[Items listed in a dataset]
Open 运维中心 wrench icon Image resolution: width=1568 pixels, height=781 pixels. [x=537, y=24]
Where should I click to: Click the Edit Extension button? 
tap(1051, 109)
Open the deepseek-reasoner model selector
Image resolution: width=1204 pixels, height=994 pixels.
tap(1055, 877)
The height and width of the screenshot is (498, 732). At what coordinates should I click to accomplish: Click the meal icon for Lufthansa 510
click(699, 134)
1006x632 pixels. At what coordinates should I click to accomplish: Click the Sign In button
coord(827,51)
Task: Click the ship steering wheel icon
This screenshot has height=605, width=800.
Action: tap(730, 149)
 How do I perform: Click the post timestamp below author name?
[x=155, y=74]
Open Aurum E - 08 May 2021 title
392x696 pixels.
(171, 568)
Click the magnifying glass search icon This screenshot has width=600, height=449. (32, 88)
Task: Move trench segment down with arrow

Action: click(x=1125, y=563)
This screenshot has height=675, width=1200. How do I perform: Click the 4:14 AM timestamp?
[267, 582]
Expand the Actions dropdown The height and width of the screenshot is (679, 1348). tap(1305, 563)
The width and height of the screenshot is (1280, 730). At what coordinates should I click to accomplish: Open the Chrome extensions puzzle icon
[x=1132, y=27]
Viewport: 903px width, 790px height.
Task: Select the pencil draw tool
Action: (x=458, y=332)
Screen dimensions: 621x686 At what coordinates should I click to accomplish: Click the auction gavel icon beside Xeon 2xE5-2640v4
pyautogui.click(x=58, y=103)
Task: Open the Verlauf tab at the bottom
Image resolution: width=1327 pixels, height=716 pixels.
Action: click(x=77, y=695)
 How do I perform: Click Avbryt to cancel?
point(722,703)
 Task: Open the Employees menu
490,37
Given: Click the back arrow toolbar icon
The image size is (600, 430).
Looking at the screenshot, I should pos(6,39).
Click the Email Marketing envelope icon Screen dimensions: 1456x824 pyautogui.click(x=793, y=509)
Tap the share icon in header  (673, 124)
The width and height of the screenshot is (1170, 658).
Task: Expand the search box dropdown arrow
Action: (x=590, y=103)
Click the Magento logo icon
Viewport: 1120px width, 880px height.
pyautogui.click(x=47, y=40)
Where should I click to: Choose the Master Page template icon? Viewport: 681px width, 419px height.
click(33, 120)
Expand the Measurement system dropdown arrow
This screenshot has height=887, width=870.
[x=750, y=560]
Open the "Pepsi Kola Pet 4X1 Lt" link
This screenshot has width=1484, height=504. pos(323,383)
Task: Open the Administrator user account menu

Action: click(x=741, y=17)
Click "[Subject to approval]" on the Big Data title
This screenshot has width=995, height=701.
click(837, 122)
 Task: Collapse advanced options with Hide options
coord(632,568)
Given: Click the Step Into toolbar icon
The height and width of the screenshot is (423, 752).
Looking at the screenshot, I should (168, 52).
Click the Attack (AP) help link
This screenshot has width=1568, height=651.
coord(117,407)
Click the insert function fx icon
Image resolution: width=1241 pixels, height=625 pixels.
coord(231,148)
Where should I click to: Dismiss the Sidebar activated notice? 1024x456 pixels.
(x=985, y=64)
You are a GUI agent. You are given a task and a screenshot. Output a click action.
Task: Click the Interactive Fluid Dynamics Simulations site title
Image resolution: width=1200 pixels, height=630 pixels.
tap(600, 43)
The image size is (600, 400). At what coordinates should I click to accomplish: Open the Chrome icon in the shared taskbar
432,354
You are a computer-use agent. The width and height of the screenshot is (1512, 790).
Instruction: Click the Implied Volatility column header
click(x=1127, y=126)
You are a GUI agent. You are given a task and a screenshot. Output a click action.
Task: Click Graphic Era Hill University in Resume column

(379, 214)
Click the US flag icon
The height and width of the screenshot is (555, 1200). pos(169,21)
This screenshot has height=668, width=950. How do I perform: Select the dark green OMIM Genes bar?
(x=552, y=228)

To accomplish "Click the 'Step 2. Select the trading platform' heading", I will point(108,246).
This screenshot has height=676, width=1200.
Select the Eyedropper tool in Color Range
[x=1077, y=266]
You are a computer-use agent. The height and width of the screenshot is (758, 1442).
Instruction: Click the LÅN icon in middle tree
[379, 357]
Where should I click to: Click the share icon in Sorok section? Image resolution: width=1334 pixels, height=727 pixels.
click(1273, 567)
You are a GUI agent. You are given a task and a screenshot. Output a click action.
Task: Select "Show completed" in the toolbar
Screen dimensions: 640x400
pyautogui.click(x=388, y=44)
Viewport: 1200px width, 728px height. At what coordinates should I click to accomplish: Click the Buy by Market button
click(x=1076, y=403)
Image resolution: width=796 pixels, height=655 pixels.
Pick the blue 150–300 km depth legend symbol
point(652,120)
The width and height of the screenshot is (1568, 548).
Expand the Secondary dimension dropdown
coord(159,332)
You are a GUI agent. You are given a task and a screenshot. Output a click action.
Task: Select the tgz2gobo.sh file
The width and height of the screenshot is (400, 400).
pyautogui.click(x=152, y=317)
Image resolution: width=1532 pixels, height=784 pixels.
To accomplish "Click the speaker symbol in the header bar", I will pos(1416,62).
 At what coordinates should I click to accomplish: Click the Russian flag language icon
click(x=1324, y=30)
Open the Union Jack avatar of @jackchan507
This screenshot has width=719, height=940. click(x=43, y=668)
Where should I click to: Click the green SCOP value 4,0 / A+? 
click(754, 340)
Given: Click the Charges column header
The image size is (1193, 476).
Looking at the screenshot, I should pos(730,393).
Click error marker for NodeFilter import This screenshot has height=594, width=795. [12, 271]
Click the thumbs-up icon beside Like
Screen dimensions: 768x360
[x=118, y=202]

*What to produce*
Go through the lines above. Select every one that has the string "toolbar".

*Output below*
Given: Click the back arrow toolbar icon
Given: Click the Step Into toolbar icon
Task: Select "Show completed" in the toolbar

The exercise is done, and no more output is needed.